§ **Available data**
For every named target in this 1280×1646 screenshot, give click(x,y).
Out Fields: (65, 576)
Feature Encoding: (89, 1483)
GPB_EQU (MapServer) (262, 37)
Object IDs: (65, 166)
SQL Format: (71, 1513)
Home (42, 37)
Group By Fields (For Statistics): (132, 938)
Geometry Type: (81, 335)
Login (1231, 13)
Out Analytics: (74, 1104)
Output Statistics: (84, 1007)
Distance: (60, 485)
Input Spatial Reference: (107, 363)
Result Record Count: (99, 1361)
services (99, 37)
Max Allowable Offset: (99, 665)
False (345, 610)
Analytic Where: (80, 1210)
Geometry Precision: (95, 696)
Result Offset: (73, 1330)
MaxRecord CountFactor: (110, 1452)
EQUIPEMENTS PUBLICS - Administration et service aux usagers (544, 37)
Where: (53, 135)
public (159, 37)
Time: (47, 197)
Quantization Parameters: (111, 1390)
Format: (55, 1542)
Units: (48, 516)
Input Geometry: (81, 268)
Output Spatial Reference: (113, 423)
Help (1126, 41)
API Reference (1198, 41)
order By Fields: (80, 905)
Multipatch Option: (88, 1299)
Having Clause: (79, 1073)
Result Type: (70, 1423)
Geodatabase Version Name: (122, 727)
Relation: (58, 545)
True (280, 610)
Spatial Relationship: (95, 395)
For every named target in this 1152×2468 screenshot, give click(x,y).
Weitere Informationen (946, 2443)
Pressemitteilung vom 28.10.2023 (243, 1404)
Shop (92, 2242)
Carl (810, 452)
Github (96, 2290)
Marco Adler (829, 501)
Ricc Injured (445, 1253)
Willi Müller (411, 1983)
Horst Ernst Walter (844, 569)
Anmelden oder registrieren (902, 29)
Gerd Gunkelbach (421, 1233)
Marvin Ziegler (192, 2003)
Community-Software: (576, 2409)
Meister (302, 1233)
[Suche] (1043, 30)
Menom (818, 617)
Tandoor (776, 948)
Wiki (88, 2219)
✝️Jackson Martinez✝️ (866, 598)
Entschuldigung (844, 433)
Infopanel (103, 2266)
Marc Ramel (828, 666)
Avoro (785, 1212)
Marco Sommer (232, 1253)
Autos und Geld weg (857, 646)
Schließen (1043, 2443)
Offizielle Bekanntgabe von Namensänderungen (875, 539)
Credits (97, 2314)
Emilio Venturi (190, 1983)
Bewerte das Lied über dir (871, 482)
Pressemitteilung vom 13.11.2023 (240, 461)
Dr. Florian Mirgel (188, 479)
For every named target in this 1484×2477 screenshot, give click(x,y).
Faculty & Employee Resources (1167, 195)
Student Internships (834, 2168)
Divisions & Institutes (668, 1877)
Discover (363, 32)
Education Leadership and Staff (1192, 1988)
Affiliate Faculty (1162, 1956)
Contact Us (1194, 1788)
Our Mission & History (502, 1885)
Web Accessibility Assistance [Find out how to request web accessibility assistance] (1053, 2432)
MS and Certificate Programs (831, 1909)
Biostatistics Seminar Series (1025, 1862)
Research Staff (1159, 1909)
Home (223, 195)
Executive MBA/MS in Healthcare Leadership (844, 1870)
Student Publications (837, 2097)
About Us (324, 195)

§ **What the task requires**
Copy every line of the entries above word for word, with no changes.

§ **Exercise output**
For every named target in this 1280×1646 screenshot, give click(x,y).
Out Fields: (65, 576)
Feature Encoding: (89, 1483)
GPB_EQU (MapServer) (262, 37)
Object IDs: (65, 166)
SQL Format: (71, 1513)
Home (42, 37)
Group By Fields (For Statistics): (132, 938)
Geometry Type: (81, 335)
Login (1231, 13)
Out Analytics: (74, 1104)
Output Statistics: (84, 1007)
Distance: (60, 485)
Input Spatial Reference: (107, 363)
Result Record Count: (99, 1361)
services (99, 37)
Max Allowable Offset: (99, 665)
False (345, 610)
Analytic Where: (80, 1210)
Geometry Precision: (95, 696)
Result Offset: (73, 1330)
MaxRecord CountFactor: (110, 1452)
EQUIPEMENTS PUBLICS - Administration et service aux usagers (544, 37)
Where: (53, 135)
public (159, 37)
Time: (47, 197)
Quantization Parameters: (111, 1390)
Format: (55, 1542)
Units: (48, 516)
Input Geometry: (81, 268)
Output Spatial Reference: (113, 423)
Help (1126, 41)
API Reference (1198, 41)
order By Fields: (80, 905)
Multipatch Option: (88, 1299)
Having Clause: (79, 1073)
Result Type: (70, 1423)
Geodatabase Version Name: (122, 727)
Relation: (58, 545)
True (280, 610)
Spatial Relationship: (95, 395)
For every named target in this 1152×2468 screenshot, give click(x,y).
Weitere Informationen (946, 2443)
Pressemitteilung vom 28.10.2023 (243, 1404)
Shop (92, 2242)
Carl (810, 452)
Github (96, 2290)
Marco Adler (829, 501)
Ricc Injured (445, 1253)
Willi Müller (411, 1983)
Horst Ernst Walter (844, 569)
Anmelden oder registrieren (902, 29)
Gerd Gunkelbach (421, 1233)
Marvin Ziegler (192, 2003)
Community-Software: (576, 2409)
Meister (302, 1233)
[Suche] (1043, 30)
Menom (818, 617)
Tandoor (776, 948)
Wiki (88, 2219)
✝️Jackson Martinez✝️ (866, 598)
Entschuldigung (844, 433)
Infopanel (103, 2266)
Marc Ramel (828, 666)
Avoro (785, 1212)
Marco Sommer (232, 1253)
Autos und Geld weg (857, 646)
Schließen (1043, 2443)
Offizielle Bekanntgabe von Namensänderungen (875, 539)
Credits (97, 2314)
Emilio Venturi (190, 1983)
Bewerte das Lied über dir (871, 482)
Pressemitteilung vom 13.11.2023 (240, 461)
Dr. Florian Mirgel (188, 479)
For every named target in this 1484×2477 screenshot, give click(x,y).
Faculty & Employee Resources (1167, 195)
Student Internships (834, 2168)
Divisions & Institutes (668, 1877)
Discover (363, 32)
Education Leadership and Staff (1192, 1988)
Affiliate Faculty (1162, 1956)
Contact Us (1194, 1788)
Our Mission & History (502, 1885)
Web Accessibility Assistance [Find out how to request web accessibility assistance] (1053, 2432)
MS and Certificate Programs (831, 1909)
Biostatistics Seminar Series (1025, 1862)
Research Staff (1159, 1909)
Home (223, 195)
Executive MBA/MS in Healthcare Leadership (844, 1870)
Student Publications (837, 2097)
About Us (324, 195)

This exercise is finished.